Salcedo reminds us that, in accordance with the provisions of Article 27.2 of the Personal Income Tax Act, the rental of real estate shall be considered an economic activity if at least one person employed on a full-time basis is used to manage it.

"In this case, the income obtained will be taxed as an economic activity, and there will be no right to apply the 60% reduction. This only happens in the case that the taxpayer obtains returns from the real estate capital," Salcedo points out.

What happens if the property is rented to a company to house its employees?

Occasionally, the tenant can be a company, but the use of the property will not be as an office or headquarters of the entity, but rather as the home of one of its employees. Could the landlord apply the tax reduction in such cases?

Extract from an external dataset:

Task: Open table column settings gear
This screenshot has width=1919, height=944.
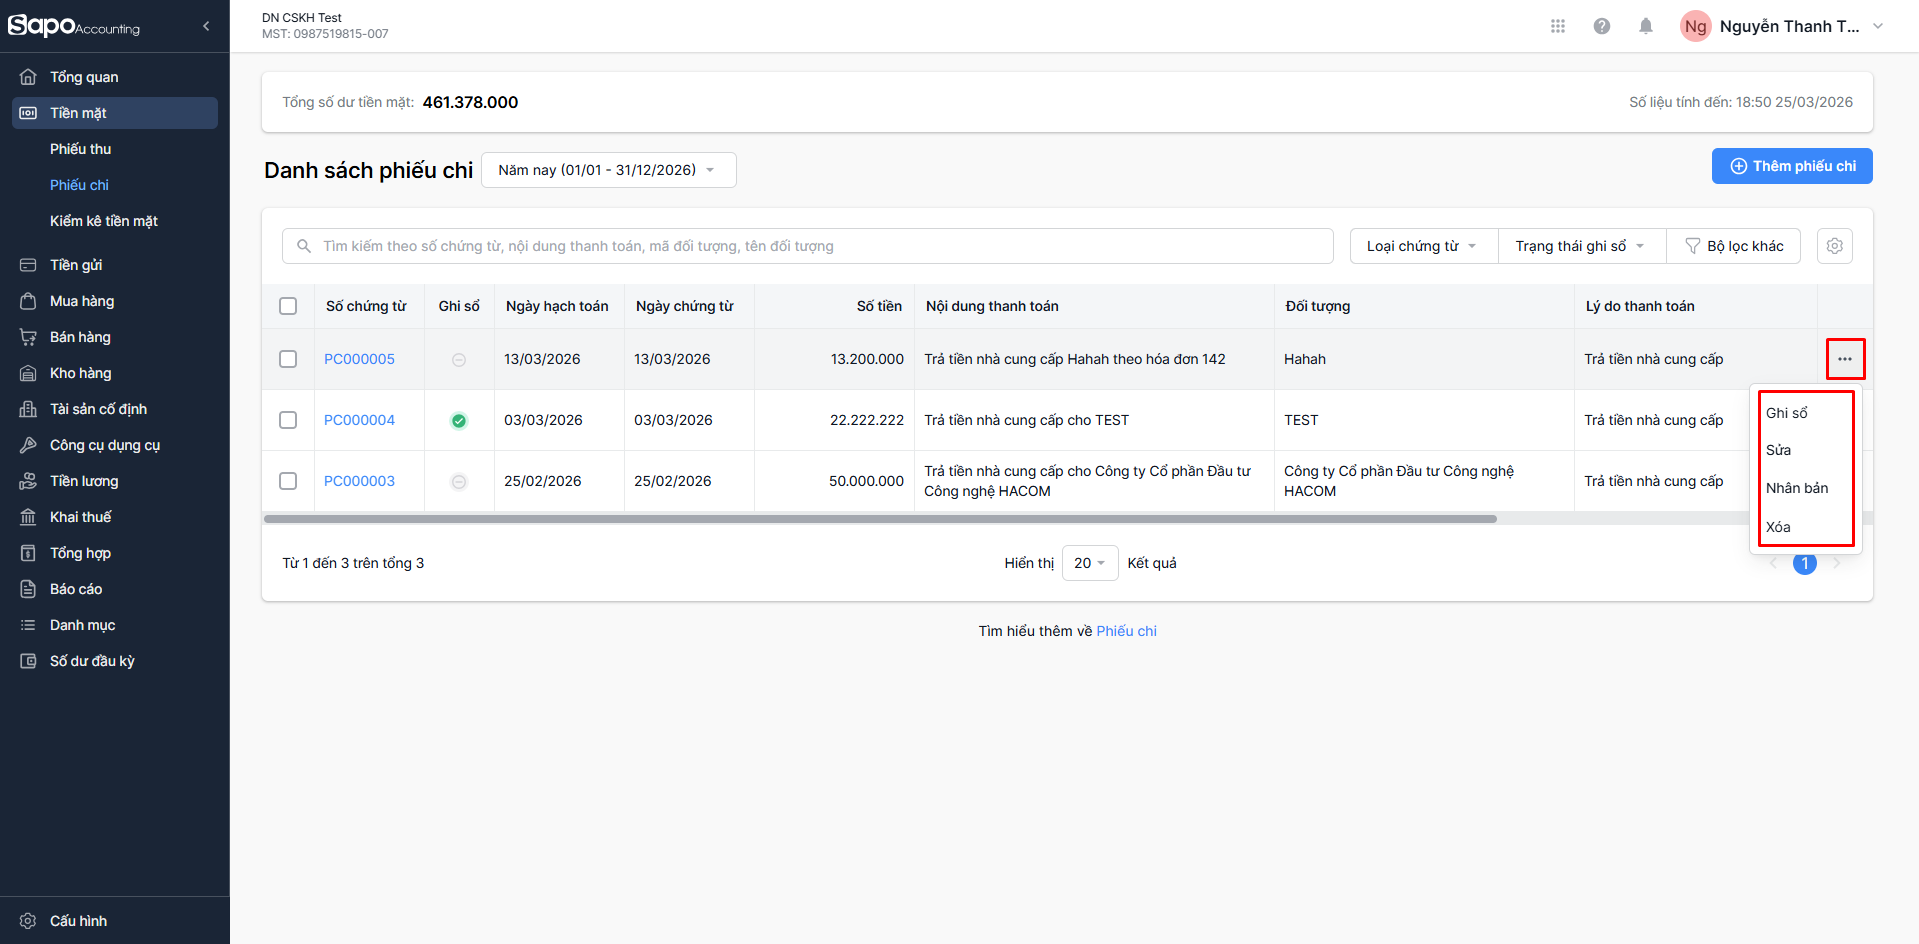Action: point(1834,246)
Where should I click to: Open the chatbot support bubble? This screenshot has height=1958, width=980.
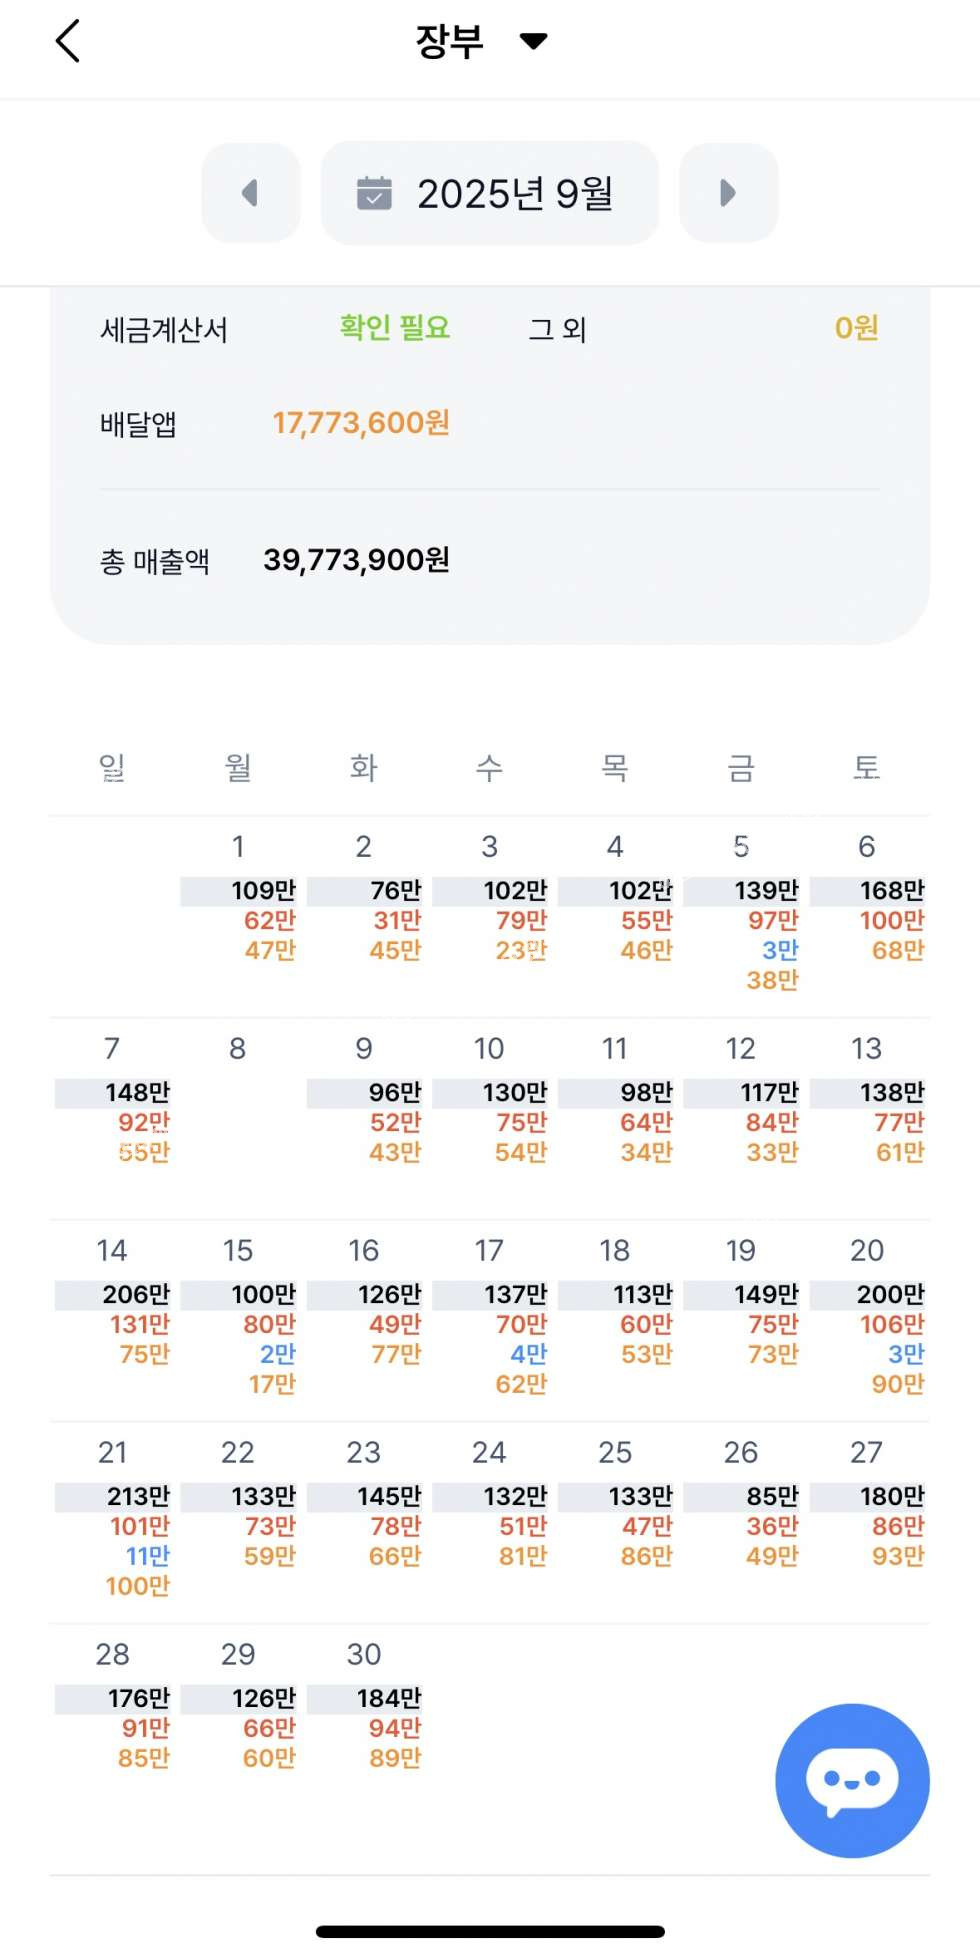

The answer is yes. The Central Economic-Administrative Court (Tribunal Económico-Administrativo Central or TEAC) has declared that what is important is what the property is destined for and that, if the purpose is precisely for this, it is possible for the landlord to apply the reduction, even if the tenant is a company.

However, the rental contract must state that the property will only be used for housing and mention the specific individual who will occupy it.

What about renting to a charity that donates it for housing?

Something similar happens if the property is rented to an NGO or charitable organisation, as long as the property is not used as the office or headquarters of the entity. It is common for some NGOs to rent property, and then transfer it to people who are in need or in special protection groups.

In this case, José María Salcedo considers that the intended use of the property should also be taken into account. "It is true that it will be much more complicated in this type of lease to identify the people who will actually occupy the property, but we believe that the end goal should prevail, considering that the property is going to be used as housing, and the reduction should be accepted," he concludes.

When can the right to a tax reduction be lost?

The right to apply the reduction may be lost if the taxpayer does not include the income and expenses obtained from the rental of the property in their income tax return.

"It doesn’t matter whether the income received is declared on time or not, as long as a tax audit has not been started. That is to say, the taxpayer can make an assessment if they forgot to declare the income and, in this way, apply the reduction," says the lawyer.

However, if a tax audit is initiated and this income has not been declared, the approach of the Hacienda tax office is to consider that the taxpayer may no longer claim the reduction as part of the audit.

"In any case, we are faced with an administrative judgement, which does not have to be shared by taxpayers. In fact, the Supreme Court of Justice of Madrid has considered, in a recent ruling, that the TEAC approach involves imposing a double sanction on the taxpayer: on one hand, the application of the reduction will be denied. On the other hand, you will normally be penalised for having incorrectly included this reduction in your income tax return. In short, the Madrid Court of Justice considers that it would be possible to request the application of the reduction, even if a tax audit had been initiated," Salcedo points out.

Therefore, the lawyer advises appealing the case in the event that the tax office refuses to apply the reduction, for the reasons mentioned above.